1. The CPE may request that his or her name be restored to the eligible list or reemployment roster, if any, from which his or her contingent permanent appointment was made, if such list or roster is still in existence.

2. Should a position with same title and work location, and under the jurisdiction of the same appointing authority, becomes vacant, the CPE having the earliest date of contingent permanent appointment is to be permanently appointed to the vacancy in the event the appointing authority elects to fill the vacancy.

3. In the event the CPE is retained beyond the maximum period of probation set for the position, he or she attains tenure in the title and is subject to removal from the position as required by, and in accordance with, the Rules upon the reinstatement of the permanent incumbent to the position; the abolishment of the position in accordance with relevant provisions of the Civil Service Law; or terminated for cause in accordance with the controlling disciplinary procedure.




* Section 25.24 Contingent permanent appointments of the Rules of the Chief Judge,. is set out on the Internet at http://www.nycourts.gov/rules/chiefjudge/25.shtml#24   

** A temporary appointment is made to an encumbered position and is distinguished from a “provisional appointment” made pursuant to §65 of the Civil Service Law to a wholly vacant position.

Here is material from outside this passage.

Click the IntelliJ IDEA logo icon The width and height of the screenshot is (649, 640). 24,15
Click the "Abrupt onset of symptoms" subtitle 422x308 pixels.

*** As the Court of Appeals indicated in Snyder v Civil Service Commission, 72 NY2d 981, a temporary appointee, even if otherwise eligible for appointment as a contingent permanent employee [CPE] pursuant to Section 64.4, must be appointed specifically as a CPE by the appointing authority, “which status is granted solely at the discretion of the appointing authority and requires that the appointee otherwise satisfies the mandates of §61 of the Civil Service Law.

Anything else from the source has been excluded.